Dîn’i “mezhepler üstü” bir anlayışla ele almak, temel referansları mezheplerin dar çerçevesine hapsolmadan kuşatıcı bir açıdan görmek/okumak… Bu bir gerekliliktir; zira Dîn ilahî olduğu halde mezhep beşerîdir. İlahî olanı beşerî olana indirgemekse başlı başına bir arızadır… Asırlar boyunca bu ümmetin tefrika tuzağında birbirini boğazlamasına sebebiyet vermekten başka bir şeye yaramamış olan mezhep, bugün de İslam Coğrafyasının bizzat Müslümanlar eliyle kana bulanmasında başrolde bulunuyor. Ümmet mezhebi din yerine koyma arızasına bir an önce son vermek zorundadır…

Yukarıda özetlemeye çalıştığım algı, “Ümmet’in vahdeti” konusunda hassasiyet taşıyan herkesin ortak hissiyatının ifadesi ve bizim, “Din-mezhep ilişkisi nerede başlar, nerede biter?” sorusunun cevabını acilen netleştirmemiz gerekiyor.”

İlâhiyatçıların kurnazlığı ve sağ gösterib sol vurmaları ve mugâlata ve desîse püskürtmeleri de, Sıfil Bey’de iyi görülüyor!. “İllüzyon” denen bu gavurca kelime ile sanki tasvib etmiyormuş gibi göründüğü “mezheb aleyhdarlığını”, altdaki son paragrafda “ümmetin ortak hissiyâtı” diyerek bu sefer “tasdik ve tasvib” renk ve boyasına daldırıyor; ve “illüzyon” dediğine bu sefer sâhib çıkıyor!.  Bunun adı da “ümmetin vahdeti adına o illüzyonu sırtlanıb kabullenmek!.”

Buna, dünyanın gözü içine baka baka katakülli çevirmek denmez mi? “İlâhiyatçı Cumhuriyet Bilginlerinin (!) merdlik ve dürüstlük kıstasları” bile böylesine ucuzlar olmuş!
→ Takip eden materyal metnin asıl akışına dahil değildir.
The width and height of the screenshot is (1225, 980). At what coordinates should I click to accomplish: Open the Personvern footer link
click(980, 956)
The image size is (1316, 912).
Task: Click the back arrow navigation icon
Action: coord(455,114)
“İlâhiyatçı, hadisçi, Kevserî’ci, Rıhleci, bilmem neci, v.s.ci” de olsa bir insan, işte böyle günü gelince hangi kıratda olduğunu bir türlü saklıyamıyor!. Bunlar, kelime ve cümleleri, işte öylesine dansöz gibi kıvırttırarak oynatıyorlar!

Hangisi?

 Müslümanların 14 asırdır gelen Müctehid USÛLLERİNE, Şarkiyâtçı (müsteşrik), gâvur âşıkları diliyle “oryantalist” gözüyle bakarak onların haksızca reddine “İllüzyon” mu denecek; yoksa, mezheblerin (müctehid usûlleri ile hüküm çıkarmanın), bölücülük ve tefrika olduğuna, “vahdet adına ümmetin reddetdiği ortak hissiyât” mı denilecek?.

Evet hangisi???

 Evet iki tarafı da idâre et gitsin… Kim hangi tarafda ise, o tarafı memnun edecek kısmı okuyub, Sıfil Bey’e “sefil” demeden alâkasını devam etdirsin! Okuyucu ve tarafdarları aman çatlak sesler çıkarmasın!. Bu modern “sekülerizma” devrinde “hubb-ı câh” olmadan nasıl yaşanır? Bu, 14 asırlık topyekûn müctehid ve ulemâya tepeden ve kuş beyinlerle kuşbakışı nazar eden “akademisyen”  ulemânın, kibir, enâniyet ve ne oldum delisi oluş motorunu işleten benzin mesâbesindedir!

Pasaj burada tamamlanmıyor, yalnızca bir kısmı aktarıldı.